§ **GOAL OF THE EXERCISE**
Each line from the one with "You are a computer-use" through the last line of the material is to be printed exactly; no other line and no picture belongs in the copy.

*** Opening RECORD SET ***

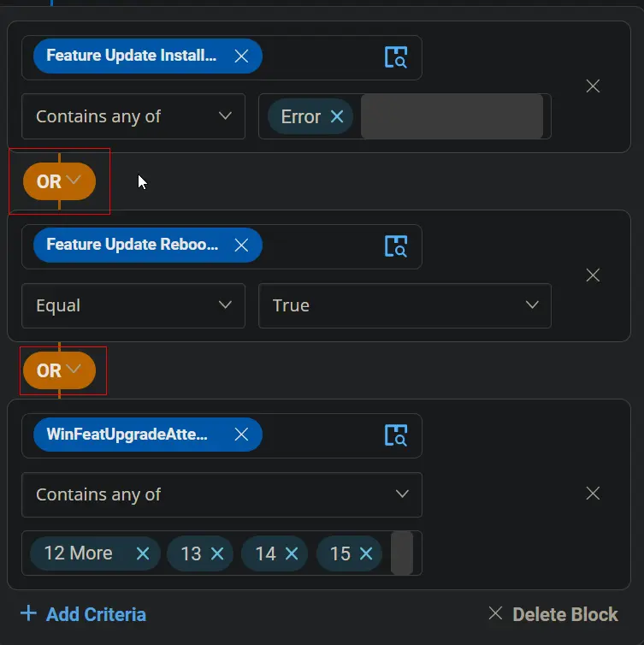Open the wide Contains any of dropdown
This screenshot has height=645, width=644.
coord(222,494)
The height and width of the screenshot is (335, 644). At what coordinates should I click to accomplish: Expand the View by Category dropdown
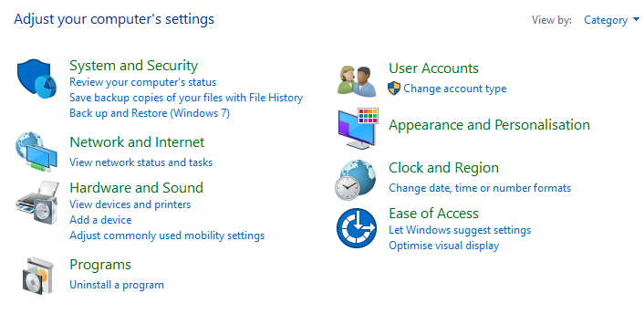tap(611, 20)
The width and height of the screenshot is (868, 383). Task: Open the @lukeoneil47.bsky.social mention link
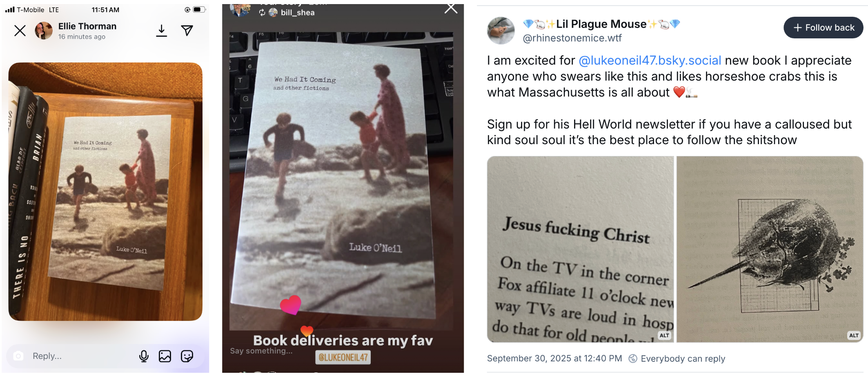[x=650, y=60]
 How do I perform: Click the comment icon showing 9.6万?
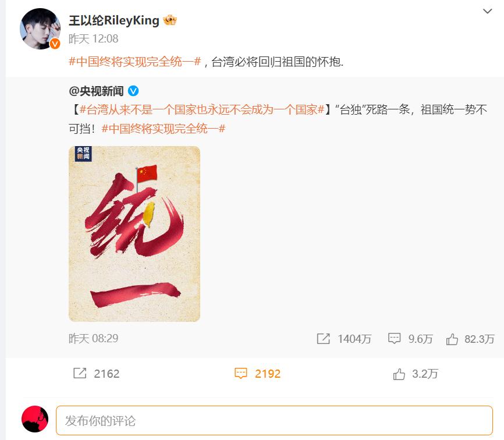[394, 338]
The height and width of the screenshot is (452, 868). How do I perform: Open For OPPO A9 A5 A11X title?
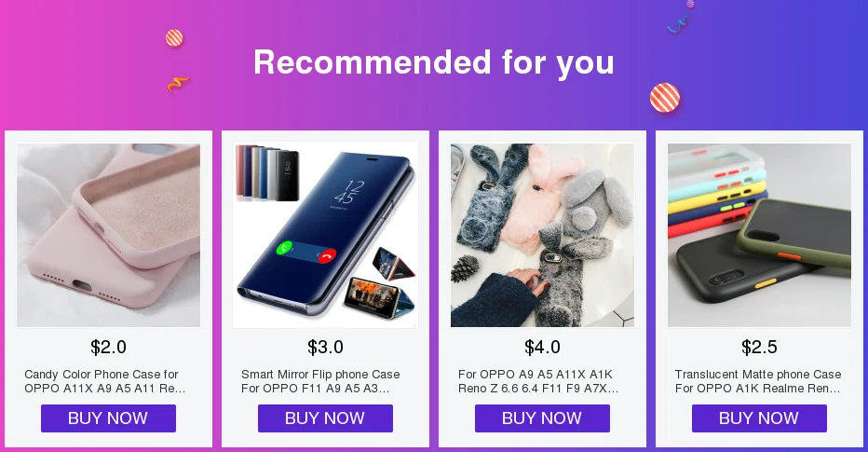[538, 381]
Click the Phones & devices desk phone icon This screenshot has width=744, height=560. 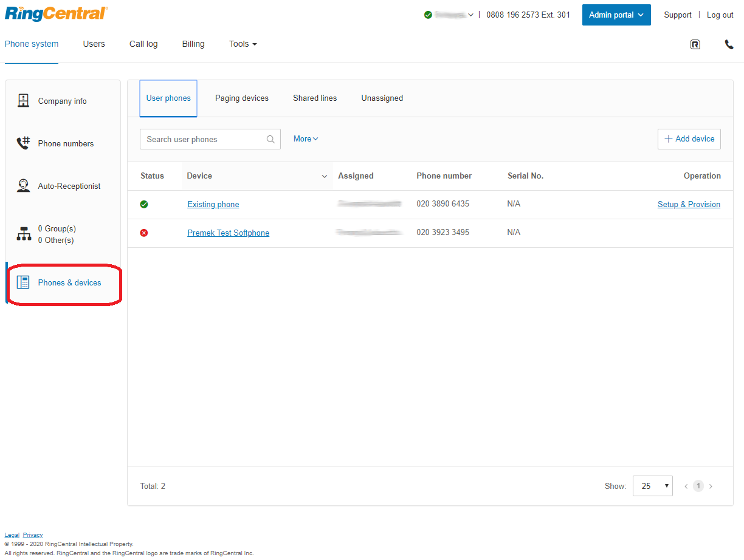[23, 282]
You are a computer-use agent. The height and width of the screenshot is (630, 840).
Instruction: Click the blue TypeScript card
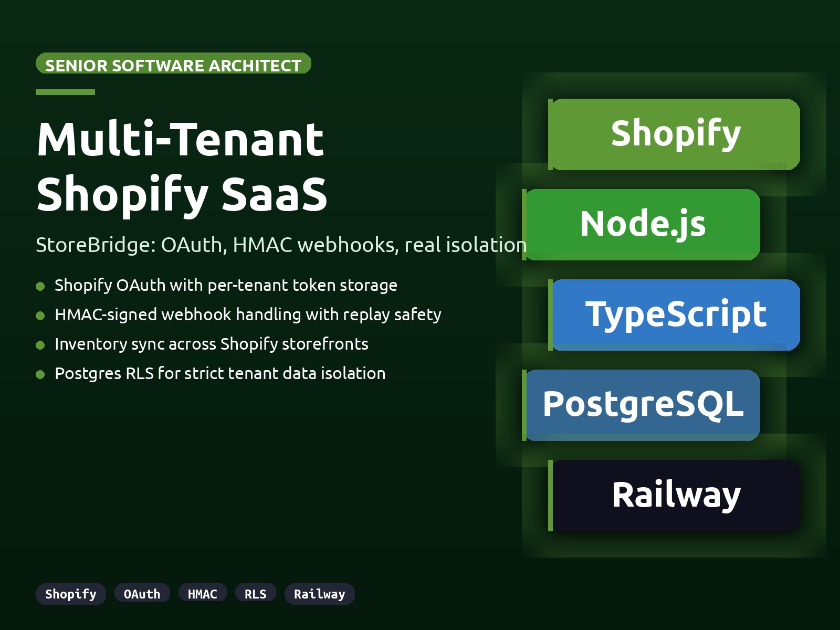pyautogui.click(x=675, y=314)
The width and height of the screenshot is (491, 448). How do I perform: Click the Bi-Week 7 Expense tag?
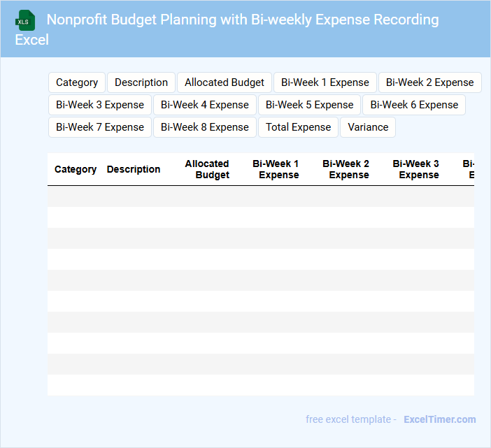[x=100, y=127]
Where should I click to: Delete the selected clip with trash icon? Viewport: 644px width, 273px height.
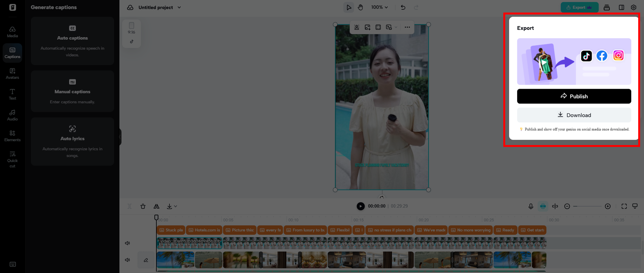tap(143, 206)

*** Closing RECORD SET ***

§ **RESULT**
You are a computer-use agent. The height and width of the screenshot is (630, 840).
Instruction: Click the blue TypeScript card
pyautogui.click(x=675, y=314)
The width and height of the screenshot is (491, 448). How do I perform: Click the Bi-Week 7 Expense tag?
[x=100, y=127]
Where should I click to: Delete the selected clip with trash icon? Viewport: 644px width, 273px height.
tap(143, 206)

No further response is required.